It was all very cheerio. Elinor had committed suicide, and Mrs. Thompson had been shot by someone who was practicing for Hitler. Only I just didn’t believe it. I believed it even less after I had a visit from Dr. Barclay that night.

Mother was still in bed refusing to see me, and I was listening to the radio when the maid showed him in.

“I’m sorry to butt in like this,” he said. “I won’t take much of your time.”

“Then it’s not a professional call?”

He looked surprised. “Certainly not. Why?”

“Because my mother thinks I’m losing my mind,” I said rather wildly. “Elinor Hammond is dead, so let her lie. Mrs. Thompson is shot, but why worry? Remember the papers! Remember the family name! No scandal, please!”

“You’re in bad shape, aren’t you? How about going to bed? I’ll talk to you later.”

“So I’m to go to bed!” I said nastily. “That would be nice and easy, wouldn’t it?

Somebody is getting away with murder. Maybe two murders. And everybody tries to hush me up. Even the police!”

That jolted him. “You’ve been to the police?”

“Why not? Why shouldn’t the police be told? Just because you don’t want it known that someone was pushed out of your office window—“ He was angry, but he tried to control himself. “See here,” he said. “You’re dealing with things you don’t understand. Why can’t you stay out of this case?”

“There wasn’t any case until I made one,” I said furiously. “Why is everybody warning me off? How do I know you didn’t do it yourself? You could have. Either you or the postman. And he was at the movies!”

“The postman!” he said, staring. “What do you mean, the postman?” I suppose it was his astonished face which made me laugh. I laughed and laughed. I couldn’t stop. Then I was crying too. I couldn’t stop that either. Without warning he slapped my face.

It jerked my head back, but it stopped me. “That’s the girl,” he said. “You’d have had the neighbours in in another minute. You’d better go up to bed, and I’ll send you some sleeping stuff from the drugstore.”

“I wouldn’t take anything you sent me on a bet.”

He ignored that. “Believe it or not,” he said, “I didn’t come here to attack you! I came to ask you not to go out alone at night until I tell you that you may. I mean what I’m saying,” he added. “Don’t go out of this house alone at night, Miss Baring—any night.”

“Don’t be ridiculous!” I said, still raging. “Why shouldn’t I go out at night?”

“Because it may be dangerous,” he said shortly. “I particularly want you to keep away from the Hammond house.”

He banged the front door when he went out, and I spent the next half hour hating him like poison. I was still angry when the phone rang. It was Margaret!

“I suppose we have you to thank for the police coming here tonight,” she said. “Why can’t you leave us alone? We’re in trouble enough, without you making things worse.”

“All right,” I said recklessly. “Now I’ll ask you one. Why did you visit Mrs. Thompson yesterday morning? And who shot her last night?”

She gasped and hung up the receiver.

It was a half hour later when the druggist’s boy brought the sleeping tablets.

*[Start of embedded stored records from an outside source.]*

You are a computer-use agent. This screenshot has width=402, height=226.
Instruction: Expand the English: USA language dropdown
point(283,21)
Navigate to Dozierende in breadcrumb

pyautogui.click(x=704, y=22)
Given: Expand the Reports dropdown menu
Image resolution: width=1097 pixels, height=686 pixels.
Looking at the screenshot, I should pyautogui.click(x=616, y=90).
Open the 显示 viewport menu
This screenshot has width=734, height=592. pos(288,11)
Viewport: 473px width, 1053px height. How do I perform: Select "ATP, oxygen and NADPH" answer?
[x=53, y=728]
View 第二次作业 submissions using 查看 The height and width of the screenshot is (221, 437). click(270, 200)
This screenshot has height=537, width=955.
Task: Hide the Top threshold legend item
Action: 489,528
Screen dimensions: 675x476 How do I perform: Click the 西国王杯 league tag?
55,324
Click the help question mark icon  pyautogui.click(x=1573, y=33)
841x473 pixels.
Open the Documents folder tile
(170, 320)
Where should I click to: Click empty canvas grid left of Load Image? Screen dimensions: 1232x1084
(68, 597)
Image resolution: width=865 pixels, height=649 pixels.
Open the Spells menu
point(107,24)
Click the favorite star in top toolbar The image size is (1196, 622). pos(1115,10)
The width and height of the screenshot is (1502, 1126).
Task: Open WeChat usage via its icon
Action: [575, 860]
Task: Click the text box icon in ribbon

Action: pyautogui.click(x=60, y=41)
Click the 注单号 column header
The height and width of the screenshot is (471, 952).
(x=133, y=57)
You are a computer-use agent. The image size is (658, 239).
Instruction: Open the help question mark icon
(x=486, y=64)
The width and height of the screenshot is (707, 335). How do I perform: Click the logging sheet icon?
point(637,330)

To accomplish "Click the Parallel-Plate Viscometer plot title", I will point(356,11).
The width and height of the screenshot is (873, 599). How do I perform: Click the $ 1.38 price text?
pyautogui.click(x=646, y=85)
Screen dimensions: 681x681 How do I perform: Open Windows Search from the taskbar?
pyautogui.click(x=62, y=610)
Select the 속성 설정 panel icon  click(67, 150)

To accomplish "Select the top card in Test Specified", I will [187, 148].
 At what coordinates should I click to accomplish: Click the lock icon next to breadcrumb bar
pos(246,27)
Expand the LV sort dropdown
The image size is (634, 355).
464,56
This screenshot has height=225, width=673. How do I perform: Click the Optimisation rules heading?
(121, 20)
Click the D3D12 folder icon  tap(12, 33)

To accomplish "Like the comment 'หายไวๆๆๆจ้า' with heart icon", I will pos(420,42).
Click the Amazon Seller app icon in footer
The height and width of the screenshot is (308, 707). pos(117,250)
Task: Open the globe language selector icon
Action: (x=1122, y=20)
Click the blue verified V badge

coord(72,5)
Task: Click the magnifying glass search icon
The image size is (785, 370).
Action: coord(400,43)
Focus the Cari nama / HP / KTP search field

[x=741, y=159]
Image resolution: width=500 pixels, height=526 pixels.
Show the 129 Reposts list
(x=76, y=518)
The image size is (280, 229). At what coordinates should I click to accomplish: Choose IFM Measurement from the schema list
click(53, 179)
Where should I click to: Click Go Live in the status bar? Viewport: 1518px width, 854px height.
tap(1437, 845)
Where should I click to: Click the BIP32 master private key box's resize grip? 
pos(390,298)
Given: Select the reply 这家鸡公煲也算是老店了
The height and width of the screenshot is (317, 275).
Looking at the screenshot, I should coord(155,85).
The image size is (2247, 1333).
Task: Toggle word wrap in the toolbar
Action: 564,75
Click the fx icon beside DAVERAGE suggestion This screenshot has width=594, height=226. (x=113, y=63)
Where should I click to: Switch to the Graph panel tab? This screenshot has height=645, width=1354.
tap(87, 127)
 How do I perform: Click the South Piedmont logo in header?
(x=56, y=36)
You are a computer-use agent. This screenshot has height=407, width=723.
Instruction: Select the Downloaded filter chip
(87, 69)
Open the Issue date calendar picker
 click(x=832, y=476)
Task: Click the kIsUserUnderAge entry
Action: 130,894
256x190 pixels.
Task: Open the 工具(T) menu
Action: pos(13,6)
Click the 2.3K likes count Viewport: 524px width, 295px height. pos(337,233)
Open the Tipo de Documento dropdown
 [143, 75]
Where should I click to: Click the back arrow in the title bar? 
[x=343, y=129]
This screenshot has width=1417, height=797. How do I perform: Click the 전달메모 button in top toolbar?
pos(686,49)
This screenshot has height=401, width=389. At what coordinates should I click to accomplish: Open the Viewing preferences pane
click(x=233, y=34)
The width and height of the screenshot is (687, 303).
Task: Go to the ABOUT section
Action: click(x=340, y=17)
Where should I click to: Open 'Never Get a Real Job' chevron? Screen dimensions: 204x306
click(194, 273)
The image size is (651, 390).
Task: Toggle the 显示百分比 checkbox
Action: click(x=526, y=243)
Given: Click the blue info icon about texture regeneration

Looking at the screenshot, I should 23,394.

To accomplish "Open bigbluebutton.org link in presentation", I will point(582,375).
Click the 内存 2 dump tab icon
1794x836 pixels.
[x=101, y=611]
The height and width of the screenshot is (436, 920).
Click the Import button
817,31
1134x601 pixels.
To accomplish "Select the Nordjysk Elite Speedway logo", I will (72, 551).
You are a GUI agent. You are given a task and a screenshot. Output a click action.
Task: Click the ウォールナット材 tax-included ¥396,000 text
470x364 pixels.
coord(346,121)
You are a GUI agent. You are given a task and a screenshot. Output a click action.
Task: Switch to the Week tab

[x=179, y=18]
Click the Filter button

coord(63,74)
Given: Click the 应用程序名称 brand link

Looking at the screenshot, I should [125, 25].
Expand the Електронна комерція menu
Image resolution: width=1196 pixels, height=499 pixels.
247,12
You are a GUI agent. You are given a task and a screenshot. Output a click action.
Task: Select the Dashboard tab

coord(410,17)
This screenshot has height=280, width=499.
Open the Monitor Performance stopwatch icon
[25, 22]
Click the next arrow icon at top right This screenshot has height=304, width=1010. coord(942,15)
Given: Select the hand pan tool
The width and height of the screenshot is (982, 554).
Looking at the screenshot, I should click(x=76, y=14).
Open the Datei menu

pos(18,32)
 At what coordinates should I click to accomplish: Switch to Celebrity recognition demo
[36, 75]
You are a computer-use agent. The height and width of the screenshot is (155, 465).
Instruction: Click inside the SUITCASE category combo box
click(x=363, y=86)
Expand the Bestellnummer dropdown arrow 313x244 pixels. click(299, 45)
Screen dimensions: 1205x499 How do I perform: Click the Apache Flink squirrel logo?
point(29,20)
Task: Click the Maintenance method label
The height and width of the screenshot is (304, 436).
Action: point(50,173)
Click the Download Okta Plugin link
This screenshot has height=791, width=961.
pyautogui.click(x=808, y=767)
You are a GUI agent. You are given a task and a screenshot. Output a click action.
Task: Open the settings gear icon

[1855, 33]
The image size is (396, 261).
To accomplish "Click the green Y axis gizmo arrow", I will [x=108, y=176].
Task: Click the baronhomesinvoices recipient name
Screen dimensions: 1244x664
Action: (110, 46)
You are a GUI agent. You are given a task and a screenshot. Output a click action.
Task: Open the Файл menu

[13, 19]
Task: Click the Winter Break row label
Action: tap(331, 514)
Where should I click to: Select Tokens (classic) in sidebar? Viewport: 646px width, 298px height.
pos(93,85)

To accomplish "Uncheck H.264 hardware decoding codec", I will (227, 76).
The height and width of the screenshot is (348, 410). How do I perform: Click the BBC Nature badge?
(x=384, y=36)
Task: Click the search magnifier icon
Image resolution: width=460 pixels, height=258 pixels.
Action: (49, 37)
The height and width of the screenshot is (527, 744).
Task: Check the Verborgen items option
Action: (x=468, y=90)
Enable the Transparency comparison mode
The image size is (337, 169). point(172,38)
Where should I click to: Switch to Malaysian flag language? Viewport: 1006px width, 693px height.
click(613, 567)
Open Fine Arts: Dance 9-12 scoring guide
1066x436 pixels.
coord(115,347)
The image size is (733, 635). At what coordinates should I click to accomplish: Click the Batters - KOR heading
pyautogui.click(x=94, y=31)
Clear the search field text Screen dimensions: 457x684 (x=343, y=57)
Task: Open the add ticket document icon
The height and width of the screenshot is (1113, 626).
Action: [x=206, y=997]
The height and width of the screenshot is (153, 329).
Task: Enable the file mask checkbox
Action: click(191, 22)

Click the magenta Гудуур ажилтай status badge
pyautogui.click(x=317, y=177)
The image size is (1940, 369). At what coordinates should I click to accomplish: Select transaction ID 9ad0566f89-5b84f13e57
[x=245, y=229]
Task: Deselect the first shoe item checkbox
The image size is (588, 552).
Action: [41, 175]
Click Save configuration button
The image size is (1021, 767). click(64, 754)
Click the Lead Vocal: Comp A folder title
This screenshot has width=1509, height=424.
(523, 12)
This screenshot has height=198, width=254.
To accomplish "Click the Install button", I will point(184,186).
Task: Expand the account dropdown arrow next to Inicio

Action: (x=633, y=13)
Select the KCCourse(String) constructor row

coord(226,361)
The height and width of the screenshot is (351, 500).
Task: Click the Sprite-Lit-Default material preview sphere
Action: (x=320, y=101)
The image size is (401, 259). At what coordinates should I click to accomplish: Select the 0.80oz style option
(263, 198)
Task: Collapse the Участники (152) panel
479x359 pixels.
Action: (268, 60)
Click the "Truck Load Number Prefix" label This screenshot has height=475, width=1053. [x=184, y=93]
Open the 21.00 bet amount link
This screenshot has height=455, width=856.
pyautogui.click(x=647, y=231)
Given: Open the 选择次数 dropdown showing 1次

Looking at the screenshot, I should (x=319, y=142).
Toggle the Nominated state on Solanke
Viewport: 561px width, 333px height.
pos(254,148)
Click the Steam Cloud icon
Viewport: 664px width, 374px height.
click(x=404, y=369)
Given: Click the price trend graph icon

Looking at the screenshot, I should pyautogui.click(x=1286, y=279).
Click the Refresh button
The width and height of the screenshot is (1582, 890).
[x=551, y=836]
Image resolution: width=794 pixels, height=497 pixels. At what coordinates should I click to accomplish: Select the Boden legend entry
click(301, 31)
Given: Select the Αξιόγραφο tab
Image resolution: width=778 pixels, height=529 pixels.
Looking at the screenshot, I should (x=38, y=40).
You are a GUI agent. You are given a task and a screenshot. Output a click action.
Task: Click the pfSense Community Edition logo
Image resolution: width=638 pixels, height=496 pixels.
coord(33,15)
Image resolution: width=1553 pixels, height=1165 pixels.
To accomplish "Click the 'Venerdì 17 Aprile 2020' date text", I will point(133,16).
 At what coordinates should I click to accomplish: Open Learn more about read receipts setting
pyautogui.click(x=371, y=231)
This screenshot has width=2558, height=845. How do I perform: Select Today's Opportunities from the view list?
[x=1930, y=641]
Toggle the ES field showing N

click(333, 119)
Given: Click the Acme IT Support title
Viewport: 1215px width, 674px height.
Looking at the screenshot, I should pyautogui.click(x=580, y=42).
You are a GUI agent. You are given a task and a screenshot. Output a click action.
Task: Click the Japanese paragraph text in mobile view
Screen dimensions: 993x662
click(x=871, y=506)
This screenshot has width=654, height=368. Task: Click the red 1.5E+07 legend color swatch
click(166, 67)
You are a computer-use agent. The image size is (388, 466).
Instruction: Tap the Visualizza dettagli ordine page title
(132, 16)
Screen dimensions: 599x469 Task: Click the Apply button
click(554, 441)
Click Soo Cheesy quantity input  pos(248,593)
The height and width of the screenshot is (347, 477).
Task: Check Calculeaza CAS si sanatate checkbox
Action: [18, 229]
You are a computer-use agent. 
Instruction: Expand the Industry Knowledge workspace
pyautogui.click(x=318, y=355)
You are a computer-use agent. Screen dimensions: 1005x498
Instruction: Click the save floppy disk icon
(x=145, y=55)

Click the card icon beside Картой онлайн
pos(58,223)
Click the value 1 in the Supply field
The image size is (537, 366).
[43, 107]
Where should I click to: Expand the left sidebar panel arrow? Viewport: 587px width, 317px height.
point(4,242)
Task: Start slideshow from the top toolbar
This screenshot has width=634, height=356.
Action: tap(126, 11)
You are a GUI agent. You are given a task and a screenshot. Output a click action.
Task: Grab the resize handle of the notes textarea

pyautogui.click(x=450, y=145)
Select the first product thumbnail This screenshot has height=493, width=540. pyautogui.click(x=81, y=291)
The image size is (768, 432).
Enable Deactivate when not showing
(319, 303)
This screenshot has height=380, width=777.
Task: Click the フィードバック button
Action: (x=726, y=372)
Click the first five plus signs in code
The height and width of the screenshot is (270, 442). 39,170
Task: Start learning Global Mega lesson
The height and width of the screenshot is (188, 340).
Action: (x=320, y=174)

I took them to the kitchen and dropped them in the coal range, while Annie watched me with amazement. She was fixing Mother’s hot milk, I remember, and she told me that Clara, the Hammonds’ cook, had been over.

“She says things are queer over there,” she reported. “Somebody started the furnace last night, and the house was so hot this morning you couldn’t live in it.” I didn’t pay much attention. I was still shaken. Then I saw Annie look up, and Fred was standing on the kitchen porch.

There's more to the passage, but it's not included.